|Distance||3 miles roundtrip|
- Navigate an absolutely silent forest
- Small waterfalls
- Ascend to the highest point in Michigan
One of the joys of attempting to highpoint all 50 states is that it forces you to travel to impressive snow capped peaks as well as unremarkable yet sometimes surprising places. Mount Arvon is the 6th state highpoint I've achieved, and the tallest point in Michigan standing at 1979 feet above sea level. Viewed from afar, Mount Arvon is barely a blip on the horizon (very apparent in this Wikipedia photo), and the forest might as well be any other part of the Upper Peninsula. Yet this hike had something special, even though there are better views and better waterfalls from more accessible and better maintained trails near here. Even though this land is owned by a paper company and the entire length of the trail isn't far from a forest road (you can opt to drive to the top of Mount Arvon after all), I really felt a sense of the vast, undeveloped wilderness that exists in this country. This was also the quietest place I've been in a long time; while resting on a bench at the summit overlook, I didn't hear a single buzzing bug or chirping bird, just the soft sound of an occassional gentle breeze through the trees.
The trail is very lightly used, and for much of its distance there won't be a discernible path underfoot. Instead, you'll have to navigate by frequently placed blue rectangles painted on trees and rocks. If you've never hiked a trail that required navigation skills beyond following a graveled route beneath you, this is a great place to experience the pleasure and freedom of choosing your own path in the general direction of trail markers. The trail follows the creek pictured below almost the entire time, so as long as you see the creek alongside you, you won't lose your way. Even though you'll be traveling uphill almost the whole time, most of the trail is so gradual you won't notice.

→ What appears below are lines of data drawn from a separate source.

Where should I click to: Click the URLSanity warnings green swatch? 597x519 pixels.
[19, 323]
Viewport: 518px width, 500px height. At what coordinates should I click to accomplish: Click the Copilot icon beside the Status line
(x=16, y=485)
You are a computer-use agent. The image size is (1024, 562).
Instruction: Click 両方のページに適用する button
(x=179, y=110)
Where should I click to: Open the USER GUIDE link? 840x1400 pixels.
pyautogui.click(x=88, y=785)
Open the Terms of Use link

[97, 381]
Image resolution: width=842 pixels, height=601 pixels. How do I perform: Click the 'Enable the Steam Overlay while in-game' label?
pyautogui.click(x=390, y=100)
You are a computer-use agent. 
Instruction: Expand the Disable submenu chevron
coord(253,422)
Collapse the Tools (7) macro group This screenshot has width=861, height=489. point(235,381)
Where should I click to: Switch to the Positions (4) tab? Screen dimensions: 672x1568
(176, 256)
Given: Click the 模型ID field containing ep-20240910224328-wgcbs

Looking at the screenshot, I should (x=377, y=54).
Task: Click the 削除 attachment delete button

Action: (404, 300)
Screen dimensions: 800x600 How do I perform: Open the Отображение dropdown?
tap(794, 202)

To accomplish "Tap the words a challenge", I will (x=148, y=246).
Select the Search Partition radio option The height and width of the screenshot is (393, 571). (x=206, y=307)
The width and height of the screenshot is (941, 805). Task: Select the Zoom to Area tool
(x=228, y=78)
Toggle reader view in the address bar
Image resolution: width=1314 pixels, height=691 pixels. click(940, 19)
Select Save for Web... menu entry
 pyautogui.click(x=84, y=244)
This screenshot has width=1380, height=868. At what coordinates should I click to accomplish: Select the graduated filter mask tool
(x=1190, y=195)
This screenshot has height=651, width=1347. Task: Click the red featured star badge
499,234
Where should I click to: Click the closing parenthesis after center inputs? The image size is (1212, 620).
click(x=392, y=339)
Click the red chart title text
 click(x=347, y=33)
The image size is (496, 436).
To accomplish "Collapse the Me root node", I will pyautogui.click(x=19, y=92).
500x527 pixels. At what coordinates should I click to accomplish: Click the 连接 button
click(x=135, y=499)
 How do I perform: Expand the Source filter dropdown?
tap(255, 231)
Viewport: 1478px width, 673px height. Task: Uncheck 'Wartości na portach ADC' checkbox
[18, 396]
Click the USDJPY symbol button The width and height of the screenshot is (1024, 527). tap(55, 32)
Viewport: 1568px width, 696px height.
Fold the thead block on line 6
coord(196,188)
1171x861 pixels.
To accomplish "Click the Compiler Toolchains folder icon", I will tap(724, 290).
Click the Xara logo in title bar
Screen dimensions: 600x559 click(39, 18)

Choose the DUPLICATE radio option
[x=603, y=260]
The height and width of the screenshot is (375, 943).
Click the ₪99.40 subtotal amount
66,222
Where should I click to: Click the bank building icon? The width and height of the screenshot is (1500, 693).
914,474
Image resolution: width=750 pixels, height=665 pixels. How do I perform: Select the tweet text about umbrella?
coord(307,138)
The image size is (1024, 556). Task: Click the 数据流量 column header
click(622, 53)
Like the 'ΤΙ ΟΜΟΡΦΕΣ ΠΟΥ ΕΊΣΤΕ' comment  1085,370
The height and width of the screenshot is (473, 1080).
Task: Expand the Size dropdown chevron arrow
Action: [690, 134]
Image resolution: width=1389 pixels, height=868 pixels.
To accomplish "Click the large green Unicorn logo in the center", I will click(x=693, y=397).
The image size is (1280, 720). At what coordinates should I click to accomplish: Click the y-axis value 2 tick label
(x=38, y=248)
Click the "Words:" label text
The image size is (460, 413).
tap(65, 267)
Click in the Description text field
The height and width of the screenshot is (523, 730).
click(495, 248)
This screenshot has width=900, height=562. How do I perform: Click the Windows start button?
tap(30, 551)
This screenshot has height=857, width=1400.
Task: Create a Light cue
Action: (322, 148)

There are no posted rules about bringing dogs, but it's important that you keep your pet under control and pick up after it. Mount Arvon is located on timberland owned by a paper company -- aka private property -- so access to this state highpoint could be revoked at any time if people do not respect the land. The hike isn't very difficult, but the rugged, unmaintained trail isn't suitable for children; instead you can drive kids to the summit and walk the short distance to the overlook. Access is possible in all four seasons, but the heavy Upper Peninsula snow means you'll either have to snowmobile or ski in 8 miles to reach the summit since these roads are not plowed. This highpoint is quite remote, and not many are willing to traverse the complicated network of forest roads to hike here. When I visited on a beautiful Saturday afternoon, there were other cars parked here, but I didn't see anyone while hiking to the peak (I even napped for a bit on the bench by the overlook it was so peaceful). I saw two others on the hike back to the car.
One of the most challenging parts about this hike is navigating to the trailhead through the labyrinth of dirt forest roads. Before smartphones, traveling here would have been quite confusing, but using Google Maps turn-by-turn directions while in the car has made this task much easier. You don't even have to worry about whether or not you have cell service if you download this area beforehand for offline use on your phone, just follow Google's instructions. I was able to search "Mount Arvon" on Google Maps and it was able to navigate me exactly where I wanted. You'll have it even easier though, since all you have to do is click the Google Maps link at the end of this section.
From L'Anse, head north on Main Street and it will change names to Skanee Road as you exit town. In about 10 miles, turn right on Arvon Road, an easily-missed dirt road labeled only by a tiny green street sign on a pole on the left side of the road. You'll be on dirt roads the rest of the time, and I had no problem driving them in a sedan, though muddy roads would have made it a challenge. From here on out, I'm not even going to attempt to describe where to turn next. If you want written directions, you can find them at the Summitpost page about Mount Arvon. Along the roads there are blue diamonds labeling most of the turns to Mount Arvon, see the picture below. Your best bet is to use Google Maps navigation while looking for those blue diamonds to assure you are heading the right direction.
Google Maps Directions
Parking, Fees, and Facilities
Parking is free! There are no facilities here or anywhere along the long drive on dirt roads you'll travel to get here; plan accordingly.